State Rep. Rick Glazier, a Democrat from Fayetteville, confirmed Thursday that state, local and company officials are discussing options to help upgrade the 37-year-old plant.
“We are going to look to assist them and have a true private-local-state partnership,” he said.
With about 2,600 employees, it is the third-largest private employer in the county.
Company spokesman Amy Brei said Goodyear has spoken with state officials in North Carolina, Alabama, Texas and Tennessee about the need to invest in plants and the availability of state incentives. The company is based in Akron, Ohio.
“The discussions have been to be more competitive and preserve jobs,” she said.
Several sources close to the process say the Fayetteville tire plant would need around $40 million from taxpayers, but no exact figures have been proposed.
The money would be in addition to millions more that Goodyear would spend on the plant if it decided to overhaul it.
State Rep. Marvin Lucas, a Democrat from Spring Lake, said Goodyear officials have told the local delegation in the past month that the company is considering closing two of five plants. Those being considered for closure are the Fayetteville site and plants in Alabama, Tennessee, Texas and Canada.
Brei said specific dollar amounts were not discussed when company and state officials met recently. She also would not comment about the possibility of plant closings.
“What Goodyear has said is it’s evaluating its manufacturing footprint in North America,” she said.
The proposed assistance would require a major infusion of state money that has not been budgeted, said state Sen. Tony Rand, the Senate’s majority leader.
“The state has a fairly aggressive approach for recruiting industry, but we don’t really have a bunch for retention,” he said. “Once you start down the road, where do you stop?”
In 2004, the legislature approved as much as $278 million in state incentives to Dell Inc., which opened a manufacturing plant near Winston-Salem that employs more than 1,500.
In 2004, Cumberland County commissioners gave the local Goodyear plant then known as Kelly-Springfield Tire Co. $1.17 million for agreeing to spend $47 million on production lines and a warehouse. The commissioners also agreed then to spend another $2 million if Goodyear invested $103 million before Dec. 31, 2009.
The county contracts with the Cumberland County Business Council to negotiate incentives packages.
According to county sources, Bill Martin, president of the business council, will update the commissioners about Goodyear on Monday night during a closed session.

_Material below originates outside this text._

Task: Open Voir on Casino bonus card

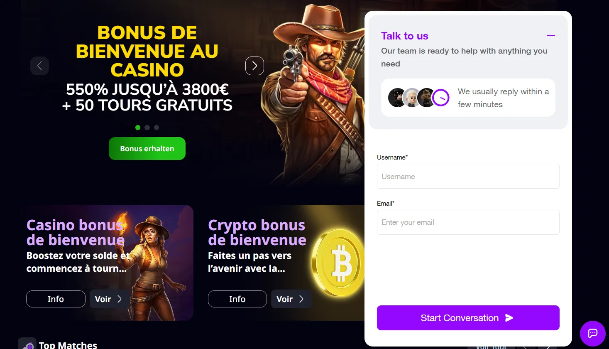Action: click(108, 299)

“It’s premature for me to make any comment,” Martin said.
He said he planned to privately discuss several projects with the commissioners. “I don’t expect them to take any action after Monday’s executive session,” he said.
Billy King, chairman of the county Board of Commissioners, could not be reached for comment Thursday.
Work reductions
One of the plant’s three shifts began working a limited schedule this week the fourth work reduction since June.

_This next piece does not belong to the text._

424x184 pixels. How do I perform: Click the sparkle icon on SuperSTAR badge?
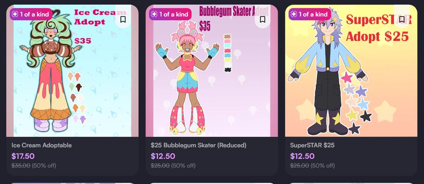[294, 14]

Company officials have blamed declining demand in tires and rising costs in raw materials for the work reductions.
Darryl Jackson, head of the plant’s Local 959 union, understands the importance of modernization; without it, he said, a plant can close. But workers are at the end of a three-year labor contract that prevents Goodyear from closing the plant, a so-called protected status.
That contract is being extended daily until a new three-year agreement is reached, he said. The company has proposed retaining that protected status in the next contract, he said.